Tag Archives: Alite

The Influence of Slag on the Hydration of Cement

These following conclusions are summarized from the work of Kocaba’s PhD thesis.

  • alite: no influence is shown on the consumption of alite measured by XRD.
  • belite: the substitution of cement by both slags seems to result in a delay in the hydration of belite in the first days.
  • aluminate phase: there is a filler effect using inert filler at about 12 hours of hydration, which shows slag can also has filler effect in the early hydration period. Transformation of AFt to AFm causes cumulative heat shoulder at about 60 hours.

For all systems, slags did not have a strong influence on hydration of C3A phases. Taking into account the low content of C3A and the corresponding error, it was difficult to highlight any relevant difference between blended paste and corresponding pure pastes.

There was no evidence of slag itself reacting and the effect of slag on aluminate phases can be only attributed to a filler effect.

The raw calorimetry curves of pure cement system showed a peak (called IV) which was attributed to monosulfoaluminate reaction just around 60 hours of reaction.

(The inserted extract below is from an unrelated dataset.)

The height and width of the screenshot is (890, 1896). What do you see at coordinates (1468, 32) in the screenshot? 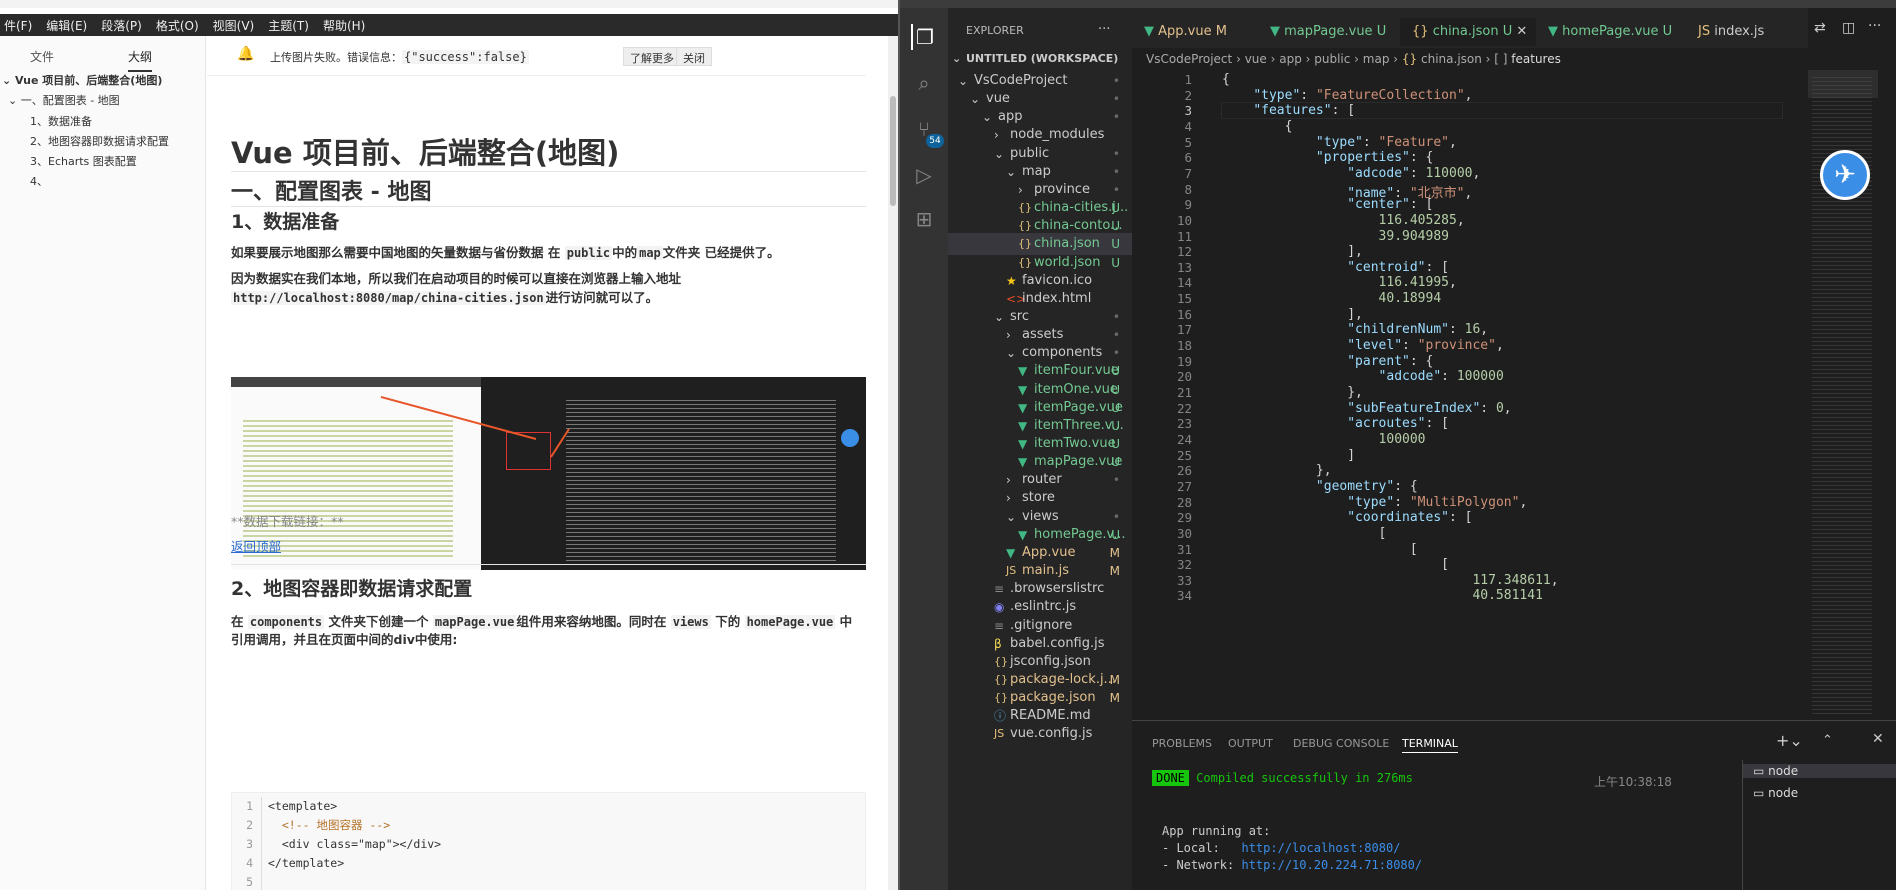
I see `tab-china-json: {} china.json U ✕` at bounding box center [1468, 32].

In this way, calcium hemicarboaluminate and monocarboaluminate could be some possible AFm phases corresponding to the second peak of aluminate. But there is no evidence of that and it could be some monosulfate. The corresponding XRD patterns did not show any peaks corresponding to AFm phases at early ages which indicate a very low content if they are present.

  • Ferite: The slags seem to favour the hydration of the ferrite phase.

Influence of slag on the degree of reaction of cement

From XRD-Rietveld refinement and SEM-IA, the degree of reaction of cement did not seem to be strongly affected by the slag.

Chemical reaction of limestone with C3S and C3A

The hydration rate of C3S is accelerated in the presence of limestone probably because of the dilute effect and the multiplied nucleation sites. Jean Pera et al. reported that the total heat resulting from pure C3S hydration was 145 joules while that of the mixture (50%C3S+50%CaCO3) reached 260 joules. Ramachandran’s investigation showed that some calcium carbonate was consumed as the hydration of Portland cement proceeded. The product of the reaction of limestone and C3S is calcium carbosilicate, whose exact type cannot be identified by X-ray diffraction probably due to its amorphous property and small amount of formation.

Besides the reaction with C3S, limestone can reacts with C3A as well. According the investigation of Ingram et al., for a combination of 2% gypsum, 6% limestone, and 92% clinker, CaCO3 reacts with C3A in the clinker. The reaction begins with a C3A·CaCO3·12H2O product, then forms compounds containing a molar ratio of C3A to CaCO3 between 0.5 and 0.25. Later, the product appears to stabilize as C3A·xCaCO3·11H2O, where x ranges from 0.5 to 0.25. Other researchers reported similar results.

Bensted found that in the absence of gypsum CaCO3 in limestone reacts with C3A to form both “hexagonal prism” phase tricarbonate C3A·3CaCO3·30H2O and hexagonal plate phase monocarbonate C3A·CaCO3·11H2O, but the former one tricarbonate is much less stable than AFt at ambient temperature, thus it would not be formed in cement hydration.

The transformation of ettringite to monosulfate in the presence of limestone is delayed and reduced due to the formation of monocarboaluminate. Bentz proposed a possible chemical reaction of this process as follows,

3(CaO)3(Al2O3)·CaSO4·12H2O+2CaCO3 +18H2O →
2(CaO)3(Al2O3)·CaCO3·11H2O + (CaO)3(Al2O3)·3CaSO4·32H2O

G. Kakali et al. concluded that in pastes containing CaCO3, either as a chemical reagent or as a limestone constituent, the ettringite’s transformation to monosulfate is delayed, while calcium aluminate monocarbonate is preferably formed instead of monosulfate even at early ages.

It is should be noted that the formation of ettringite is accelerated by the addition of limestone at the very beginning of hydration (e.g. 30 min) in the presence of gypsum, corresponding with the accelerated conversion of ettringite to monosulphoaluminate due to the incorporation of limestone.